What you are asked to do | Your job is to retype all of the data word for word, leaving every image out.

Data for this task |
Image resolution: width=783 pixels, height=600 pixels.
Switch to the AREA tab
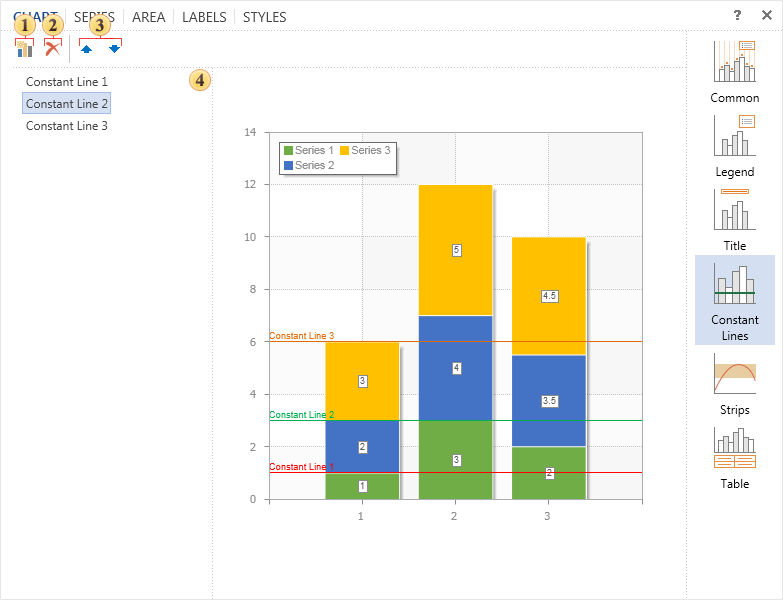[148, 17]
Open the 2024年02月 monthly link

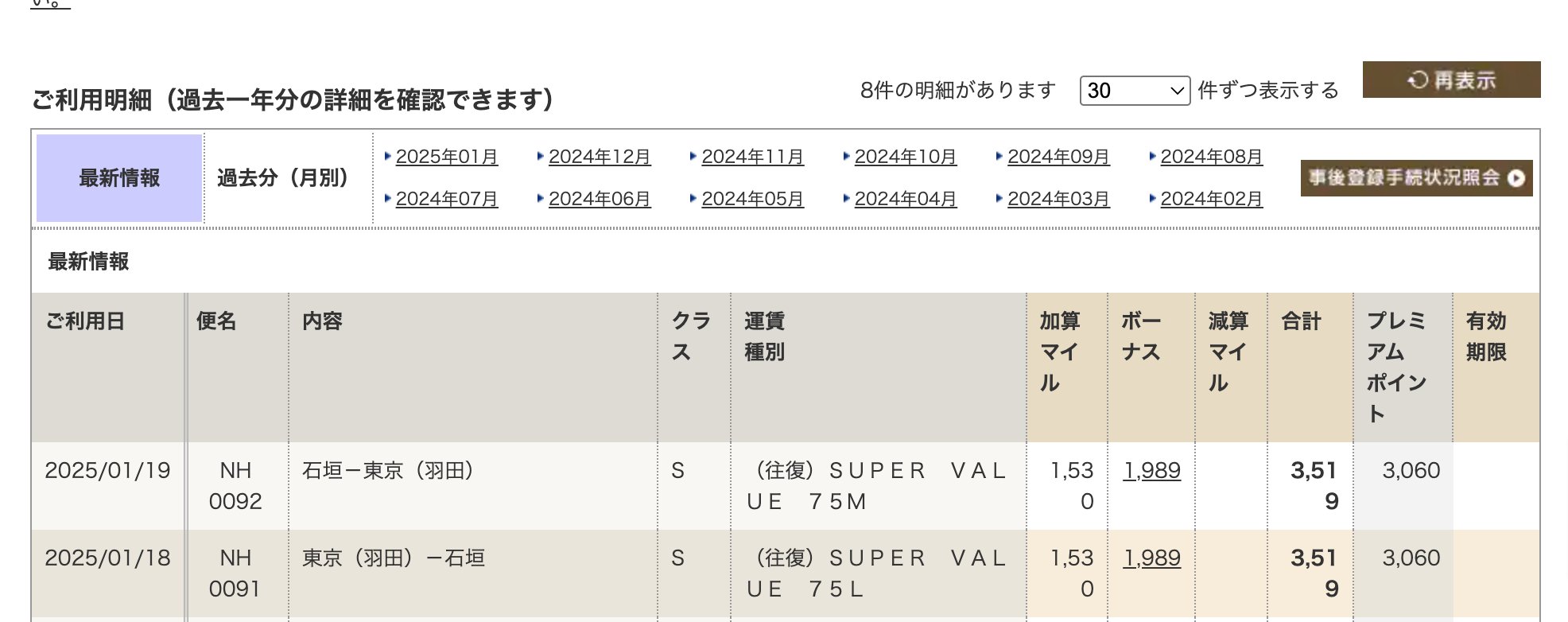click(x=1212, y=199)
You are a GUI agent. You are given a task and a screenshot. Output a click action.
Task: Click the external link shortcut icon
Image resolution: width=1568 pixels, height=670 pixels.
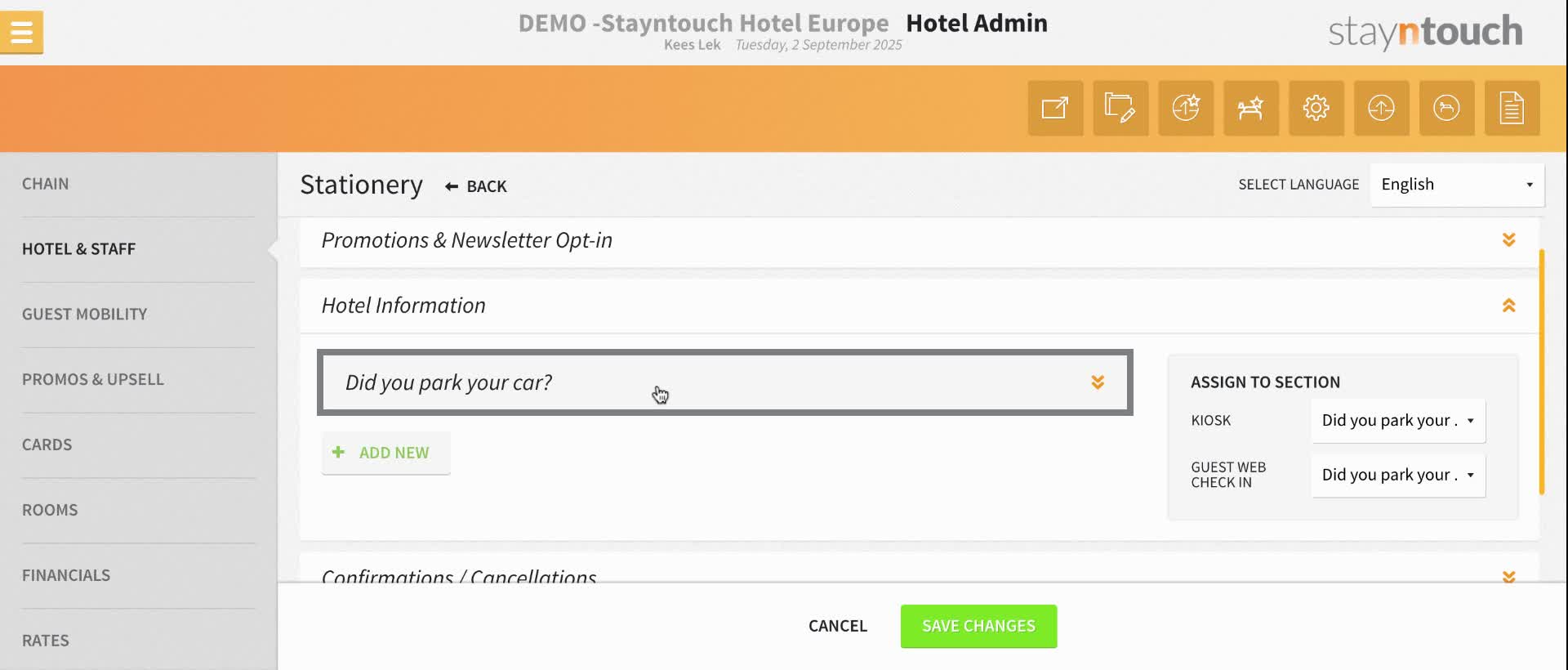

Task solution |
Image resolution: width=783 pixels, height=600 pixels.
Switch to the AREA tab
[148, 17]
Open the 2024年02月 monthly link

click(x=1212, y=199)
You are a GUI agent. You are given a task and a screenshot. Output a click action.
Task: Click the external link shortcut icon
Image resolution: width=1568 pixels, height=670 pixels.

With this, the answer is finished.